__Your assignment__
Please, starting at the line that contains "Image resolution: width=1456", reproduce every line exactly until the records run out, skipping all pictures.

(Pixel coordinate grounding data)
*** Begin section ***
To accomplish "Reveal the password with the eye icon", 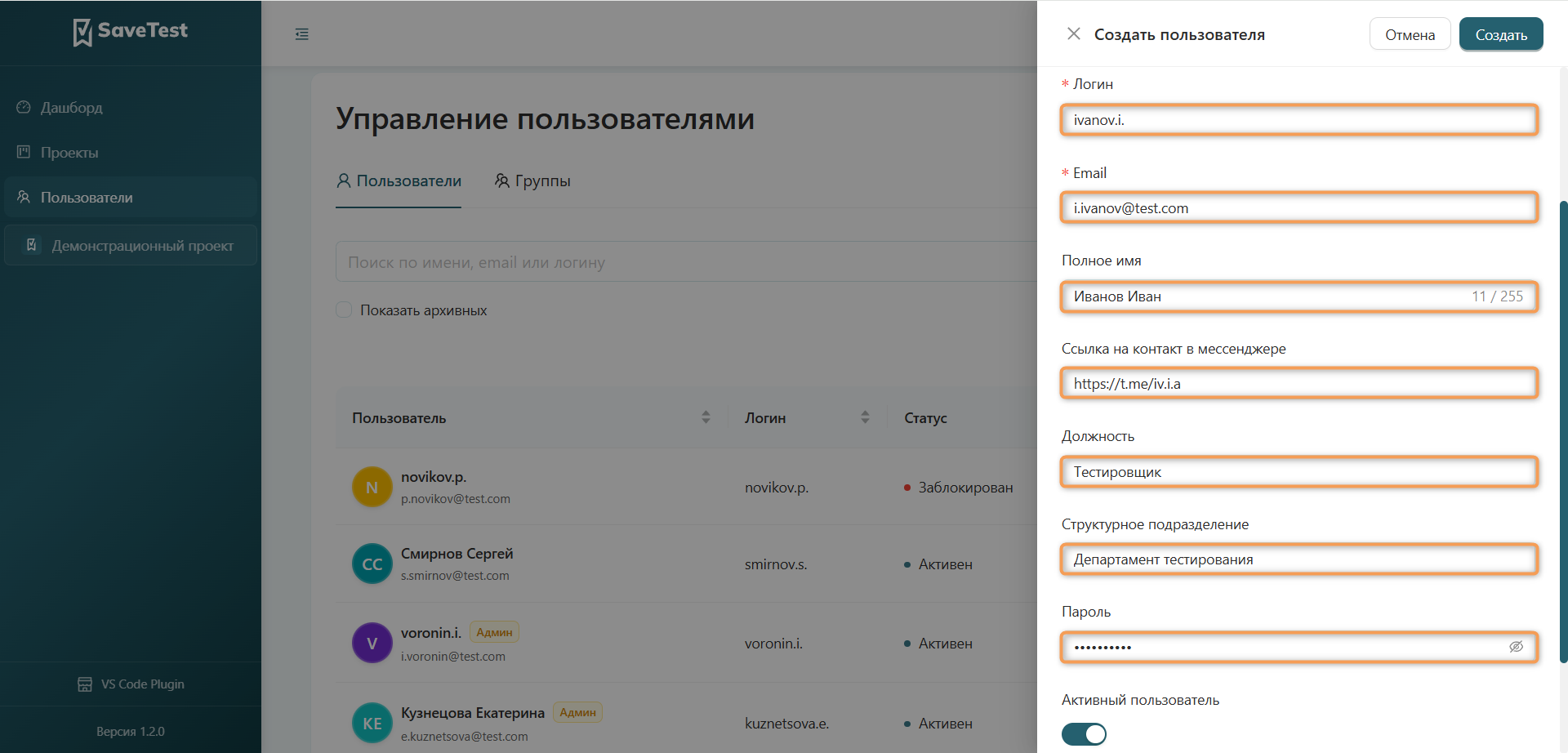I will click(x=1517, y=647).
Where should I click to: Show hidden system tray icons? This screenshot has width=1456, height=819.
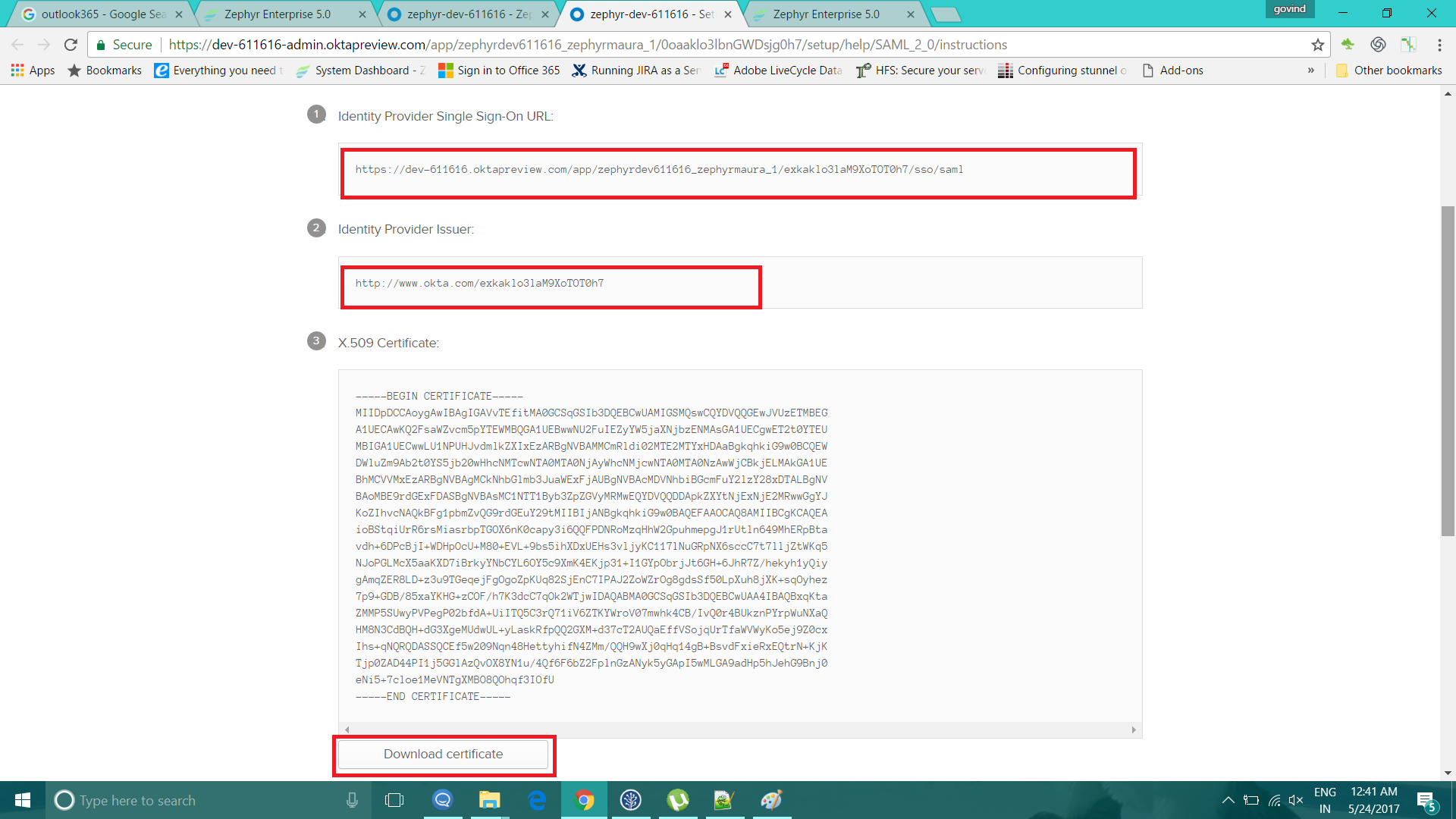tap(1228, 800)
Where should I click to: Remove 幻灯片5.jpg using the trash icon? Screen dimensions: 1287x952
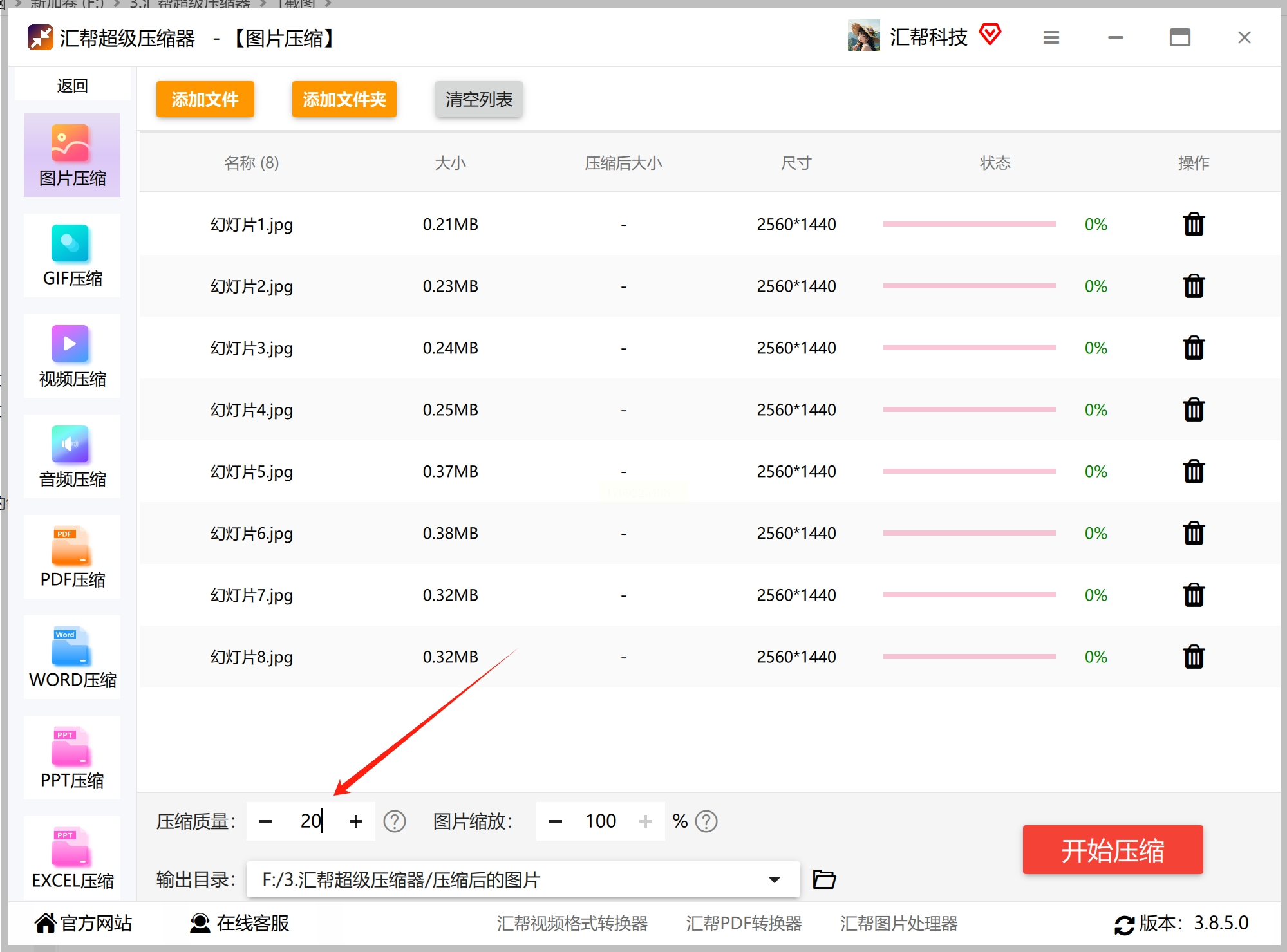[x=1193, y=472]
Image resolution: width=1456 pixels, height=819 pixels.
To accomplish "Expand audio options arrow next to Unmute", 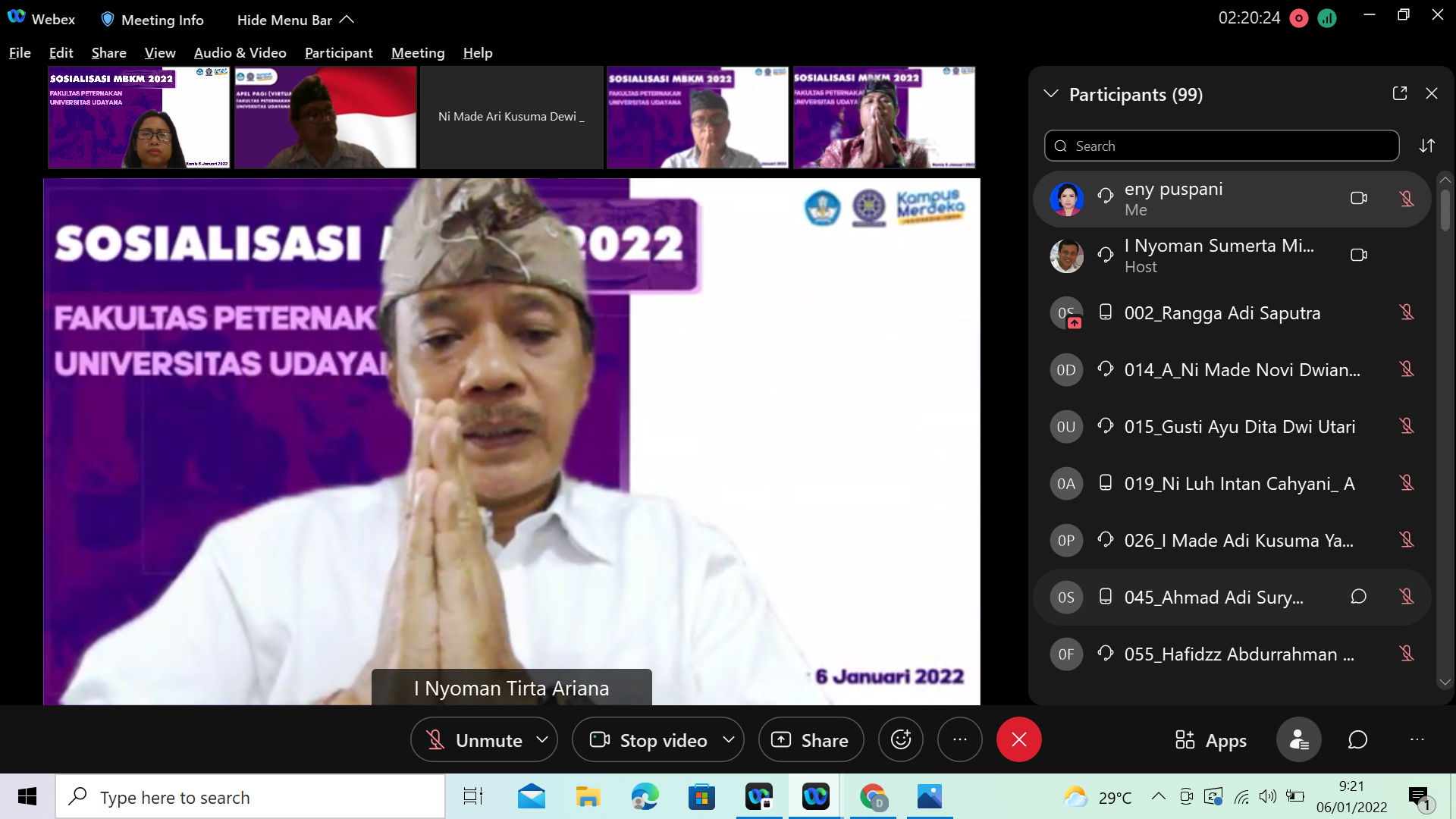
*** End section ***
__Expected output__
Image resolution: width=1456 pixels, height=819 pixels.
To accomplish "Expand audio options arrow next to Unmute", 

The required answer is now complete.